Kutipan Teks.
Dahulu, saat kota-kota di Papua belum terhubung oleh jalan raya, warga harus menembus hutan mencapai kota lain. Mereka menggembol sagu berbentuk lempeng sebagai bekal. Konsumsi lempeng itu cukup dengan mencelupkan ke dalam teh atau kopi. Sekeping lempeng memberikan energi setara sekali makan.
Sagu juga bisa menjadi sumber penghasilan, seperti studi kasus di Desa Tanjungperanap dan Sungaitohor, Kabupaten Kepulauan Meranti, Provinsi Kepulauan Riau. Desa itu menjadi percontohan pascakebakaran hutan pada 2016.
Budidaya sagu ditumpangsarikan dengan ikan lele, itik, sapi pedaging, cabai, semangka, jagung, dan kangkung. Telur itik memberikan penghasilan mingguan, kangkung bulanan, serta lele dan jagung manis 2 bulanan. Sementara itu, cabai dan semangka memberikan pemasukan per 3 bulan.
Populasi sagu cukup 100 bibit per hektare. Sagu bisa panen umur 7–8 tahun untuk membuat gula. Sagu adalah tanaman “religius”, daunnya selalu menghadap ke atas sehingga naungan di sekitar tajuk minim. Artinya, populasi tanaman tumpang di bawahnya optimal.
Cabut tunas sagu yang muncul dekat tanaman tumpang, sisakan 1 tunas setiap tahun sehingga nantinya bisa panen sagu setiap tahun. Dengan budidaya intensif seperti itu, sagu dan tanaman tumpangnya bisa menyejahterakan masyarakat dan meningkatkan ketahanan ekonomi.

Cakupan Latihan. Ubah bagian teks tentang sagu mulai dari "Dahulu, saat kota-kota" sampai dengan "per 3 bulan." dengan mengganti "itik" menjadi "bebek", lalu tuliskan bagian itu kembali.

Baris yang Disediakan.
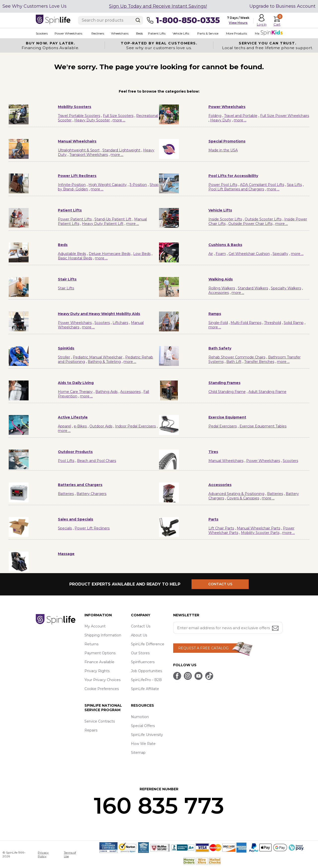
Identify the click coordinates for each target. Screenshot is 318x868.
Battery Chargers (91, 494)
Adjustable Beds (72, 253)
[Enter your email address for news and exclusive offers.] (228, 628)
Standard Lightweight (121, 150)
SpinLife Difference (147, 644)
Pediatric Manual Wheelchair (97, 357)
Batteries (66, 494)
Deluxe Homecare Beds (110, 253)
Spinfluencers (143, 662)
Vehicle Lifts (181, 33)
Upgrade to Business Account (283, 6)
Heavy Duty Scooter (92, 120)
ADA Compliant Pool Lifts (262, 185)
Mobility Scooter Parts (260, 532)
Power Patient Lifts (75, 219)
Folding (215, 116)
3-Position (138, 185)
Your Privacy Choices (102, 680)
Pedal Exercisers (223, 426)
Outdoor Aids (101, 426)
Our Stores (140, 653)
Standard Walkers (253, 288)
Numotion (140, 717)
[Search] (138, 20)
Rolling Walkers (222, 288)
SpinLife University (147, 735)
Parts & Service (208, 33)
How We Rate (143, 744)
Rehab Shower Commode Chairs (237, 357)
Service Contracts (99, 721)
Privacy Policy (43, 854)
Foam (221, 253)
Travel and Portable (241, 116)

Hasil Tugas.
Dahulu, saat kota-kota di Papua belum terhubung oleh jalan raya, warga harus menembus hutan mencapai kota lain. Mereka menggembol sagu berbentuk lempeng sebagai bekal. Konsumsi lempeng itu cukup dengan mencelupkan ke dalam teh atau kopi. Sekeping lempeng memberikan energi setara sekali makan.
Sagu juga bisa menjadi sumber penghasilan, seperti studi kasus di Desa Tanjungperanap dan Sungaitohor, Kabupaten Kepulauan Meranti, Provinsi Kepulauan Riau. Desa itu menjadi percontohan pascakebakaran hutan pada 2016.
Budidaya sagu ditumpangsarikan dengan ikan lele, bebek, sapi pedaging, cabai, semangka, jagung, dan kangkung. Telur bebek memberikan penghasilan mingguan, kangkung bulanan, serta lele dan jagung manis 2 bulanan. Sementara itu, cabai dan semangka memberikan pemasukan per 3 bulan.